Hartmann Schiffahrt, part of Hartmann AG, the German ship-owning and management group, has acted as technical leader on the LEGC project, while Gaschem Service, another Hartmann division, is commercially responsible for the employment of the vessel. The vessels are scheduled for delivery in August, October and December 2016 respectively.
MAN Diesel & Turbo reports that ethane was chosen as fuel, in preference to HFO, due to its more competitive pricing as well as the significantly shorter bunkering time it entails. As a fuel, its emissions profile is also superior to HFO – in which respect it is similar to methane – and compared to HFO contains negligible sulphur, 15-20% lower CO2 and emits significantly fewer particles under combustion. MAN Diesel & Turbo also states that the ME-GI engines will be set up such that they can easily be converted to run on methane as an alternative, as per the owner’s wish.
Ethylene carriers are generally considered the most sophisticated of all gas tankers and are capable of carrying most liquefied gas cargoes, but also ethylene at its atmospheric boiling point of −104 °C. These vessels have insulated, 5% nickel-steel cargo tanks and can accommodate most liquefied gas cargoes up to a maximum specific gravity of 1.8 at temperatures ranging from −104°C to +80 °C at a maximum tank pressure of 4 bar.
While ME-GI engines have been designed for use by several, different fuel types to date, ethane is a new departure.
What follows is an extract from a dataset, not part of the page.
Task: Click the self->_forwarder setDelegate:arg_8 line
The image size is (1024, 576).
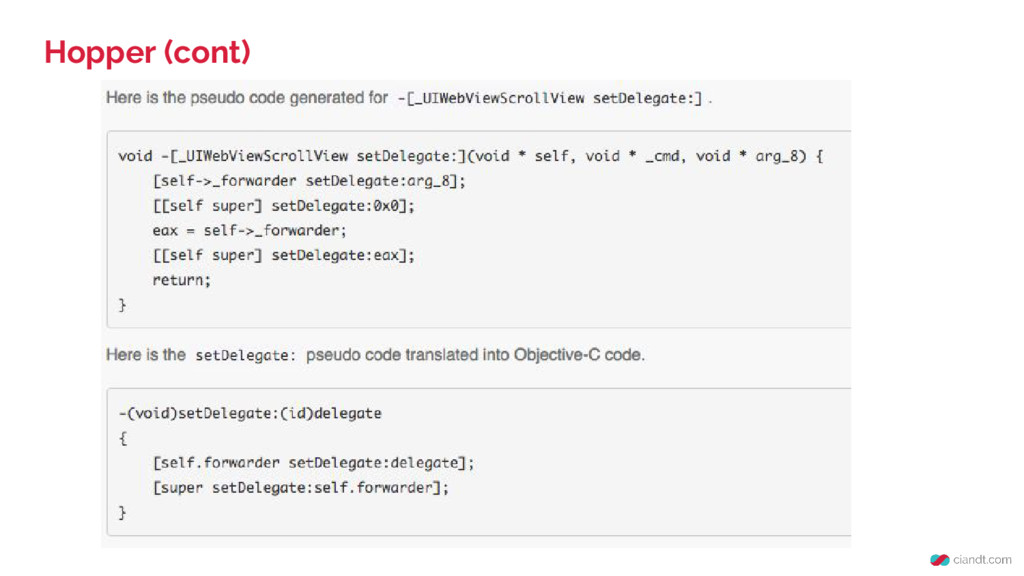Action: point(309,181)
Ethane is one of the natural-gas liquids (NGLs) that are naturally occurring elements found in natural gas (and frequently separated removed and sold as a separate product), and include propane and butane, among others.
The ME-GI engine
MAN explains that this engine represents the culmination of many years’ work and gives shipowners and operators the option of utilising fuel or gas depending on relative price and availability, as well as environmental considerations.
The ME-GI uses high-pressure gas injection that allows it to maintain the numerous positive attributes of MAN B&W low-speed engines that have made them the default choice of the maritime community.
An ME-LGI counterpart that uses LPG, methanol and other liquid gasses is also available, and has already been ordered.